🤖 AI Summary
This study addresses emergent security risks in cross-domain multi-agent large language model (LLM) systems—particularly confidentiality breaches across organizations and policy violations—arising from agent-to-agent interactions, which are inadequately captured by conventional software-vulnerability-centric paradigms.
Method: We propose a dynamic evaluation framework integrating security modeling, threat tree analysis, adversarial scenario simulation, and formal policy verification, enabling systematic identification and classification of domain-specific threats.
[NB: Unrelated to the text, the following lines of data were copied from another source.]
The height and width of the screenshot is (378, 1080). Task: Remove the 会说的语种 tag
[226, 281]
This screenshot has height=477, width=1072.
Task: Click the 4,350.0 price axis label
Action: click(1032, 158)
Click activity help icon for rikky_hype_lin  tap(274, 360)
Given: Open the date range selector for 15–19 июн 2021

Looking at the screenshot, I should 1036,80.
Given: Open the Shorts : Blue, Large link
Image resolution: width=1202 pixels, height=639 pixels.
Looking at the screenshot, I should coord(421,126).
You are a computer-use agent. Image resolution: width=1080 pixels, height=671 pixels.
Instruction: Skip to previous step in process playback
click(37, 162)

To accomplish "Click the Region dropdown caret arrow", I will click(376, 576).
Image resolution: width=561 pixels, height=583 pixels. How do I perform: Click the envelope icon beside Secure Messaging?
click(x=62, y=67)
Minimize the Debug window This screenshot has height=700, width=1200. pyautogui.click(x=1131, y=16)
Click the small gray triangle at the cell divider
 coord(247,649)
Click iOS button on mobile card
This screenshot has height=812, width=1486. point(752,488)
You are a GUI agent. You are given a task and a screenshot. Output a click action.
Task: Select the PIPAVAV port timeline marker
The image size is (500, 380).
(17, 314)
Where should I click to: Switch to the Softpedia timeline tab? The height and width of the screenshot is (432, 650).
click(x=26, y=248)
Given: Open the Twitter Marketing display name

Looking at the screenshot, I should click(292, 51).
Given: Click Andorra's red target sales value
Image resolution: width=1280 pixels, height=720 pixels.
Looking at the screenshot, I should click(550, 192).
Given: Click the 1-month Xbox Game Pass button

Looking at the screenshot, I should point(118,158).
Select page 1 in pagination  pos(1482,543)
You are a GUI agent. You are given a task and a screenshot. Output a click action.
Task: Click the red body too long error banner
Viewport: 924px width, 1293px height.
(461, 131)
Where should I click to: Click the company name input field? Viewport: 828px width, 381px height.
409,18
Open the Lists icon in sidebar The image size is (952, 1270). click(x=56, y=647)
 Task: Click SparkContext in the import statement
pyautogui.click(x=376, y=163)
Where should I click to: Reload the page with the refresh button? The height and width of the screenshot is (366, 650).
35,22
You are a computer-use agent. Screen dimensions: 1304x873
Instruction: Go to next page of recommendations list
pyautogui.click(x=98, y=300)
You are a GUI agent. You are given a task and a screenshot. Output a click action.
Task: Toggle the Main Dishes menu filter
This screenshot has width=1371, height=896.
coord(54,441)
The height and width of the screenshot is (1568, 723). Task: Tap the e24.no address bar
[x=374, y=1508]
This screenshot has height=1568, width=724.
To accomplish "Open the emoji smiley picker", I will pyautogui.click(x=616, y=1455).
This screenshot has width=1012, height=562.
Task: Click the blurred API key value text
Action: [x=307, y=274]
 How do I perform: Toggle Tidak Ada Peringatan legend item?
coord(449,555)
Contribution/Results: We introduce the first taxonomy of seven distinct security challenges unique to cross-domain multi-agent LLMs; establish a quantifiable attack model, standardized evaluation metrics, and a research roadmap; and provide verifiable safety requirements for critical techniques including alignment, sandboxing, and access control. This work bridges a foundational gap in multi-agent LLM security theory, offering a rigorous, actionable foundation for secure system design and governance.
📝 Abstract
Large language models (LLMs) are rapidly evolving into autonomous agents that cooperate across organizational boundaries, enabling joint disaster response, supply-chain optimization, and other tasks that demand decentralized expertise without surrendering data ownership. Yet, cross-domain collaboration shatters the unified trust assumptions behind current alignment and containment techniques. An agent benign in isolation may, when receiving messages from an untrusted peer, leak secrets or violate policy, producing risks driven by emergent multi-agent dynamics rather than classical software bugs. This position paper maps the security agenda for cross-domain multi-agent LLM systems. We introduce seven categories of novel security challenges, for each of which we also present plausible attacks, security evaluation metrics, and future research guidelines.